# Document passage
Politeia, June 9 2022, Barney Reynolds
The UK has recently been confronted with a series of adverse economic shocks – from Covid and the war in Ukraine, to the consequence of passive (and ongoing) resistance to the exercise of UK sovereignty by those employed to run the system. Many with power still cling to the EU approach and thinking, often seeking to obstruct measures that diverge from EU requirements. This problem must be tackled if we are to put the UK economy on the right path to address Covid debt and manage the challenging environment for consumer prices. Such a course is also central to the economic growth on which the UK’s success depends.

# Entries provided
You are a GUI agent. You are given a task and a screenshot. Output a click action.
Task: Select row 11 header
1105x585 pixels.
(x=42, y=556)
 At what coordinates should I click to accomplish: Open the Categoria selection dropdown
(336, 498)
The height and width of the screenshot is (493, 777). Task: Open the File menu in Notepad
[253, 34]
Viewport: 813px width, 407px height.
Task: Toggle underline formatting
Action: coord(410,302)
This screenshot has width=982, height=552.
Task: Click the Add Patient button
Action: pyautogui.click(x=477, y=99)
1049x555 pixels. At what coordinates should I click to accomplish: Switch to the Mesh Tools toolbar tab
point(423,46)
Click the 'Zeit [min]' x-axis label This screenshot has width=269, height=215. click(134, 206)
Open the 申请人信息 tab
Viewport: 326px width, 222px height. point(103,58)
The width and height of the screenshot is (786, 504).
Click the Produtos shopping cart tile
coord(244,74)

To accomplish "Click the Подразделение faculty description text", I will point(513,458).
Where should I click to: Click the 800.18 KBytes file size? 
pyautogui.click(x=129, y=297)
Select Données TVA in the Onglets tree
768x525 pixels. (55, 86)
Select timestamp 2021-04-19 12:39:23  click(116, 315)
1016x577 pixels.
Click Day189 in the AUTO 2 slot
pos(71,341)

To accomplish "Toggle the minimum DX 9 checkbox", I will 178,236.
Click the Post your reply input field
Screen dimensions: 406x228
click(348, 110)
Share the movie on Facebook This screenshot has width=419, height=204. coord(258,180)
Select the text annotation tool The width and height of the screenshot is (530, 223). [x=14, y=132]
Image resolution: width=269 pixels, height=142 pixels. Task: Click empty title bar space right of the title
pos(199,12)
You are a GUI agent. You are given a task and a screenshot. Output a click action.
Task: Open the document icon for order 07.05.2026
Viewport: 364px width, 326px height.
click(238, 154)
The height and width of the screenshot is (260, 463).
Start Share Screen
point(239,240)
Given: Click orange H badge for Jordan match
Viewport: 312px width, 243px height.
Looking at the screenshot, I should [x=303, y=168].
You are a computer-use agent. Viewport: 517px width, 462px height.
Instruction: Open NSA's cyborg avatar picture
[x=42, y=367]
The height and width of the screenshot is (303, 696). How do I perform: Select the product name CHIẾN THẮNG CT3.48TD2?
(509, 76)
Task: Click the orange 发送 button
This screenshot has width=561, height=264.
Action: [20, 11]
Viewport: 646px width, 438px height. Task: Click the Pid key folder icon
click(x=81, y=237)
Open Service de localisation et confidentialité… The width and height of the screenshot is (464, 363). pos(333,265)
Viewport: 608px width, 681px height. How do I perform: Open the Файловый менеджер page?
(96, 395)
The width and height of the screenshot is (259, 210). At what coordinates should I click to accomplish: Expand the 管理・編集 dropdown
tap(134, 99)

# Problem details
Carry on the piece about the UK economy and resistance to UK sovereignty, starting right after its last sentence.

# Answer
To that end the government pledges to remove the unnecessary EU laws still on the UK statute book that hold the economy back. The aim is to put UK businesses in pole position to forge ahead under clear laws, carefully crafted. The UK’s service sector, including the financial sector, has not been forgotten. Financial services cover a vast swathe of businesses, from the big household name banks to investment businesses, pension funds and insurers, including the local broker that helps to insure the car. This sector is vital to people’s daily lives, to home ownership, as well as to firms, including those small entrepreneurs breaking into the market who bring competition and lower prices for consumers. With much of the worldwide talent based in the UK, financial businesses also continue to drive economic activity, with more and more commercial assets being transformed into financial tokens traded by financial market participants. The sector though is held back by vast swathes of unnecessary, poorly constructed EU-inherited law.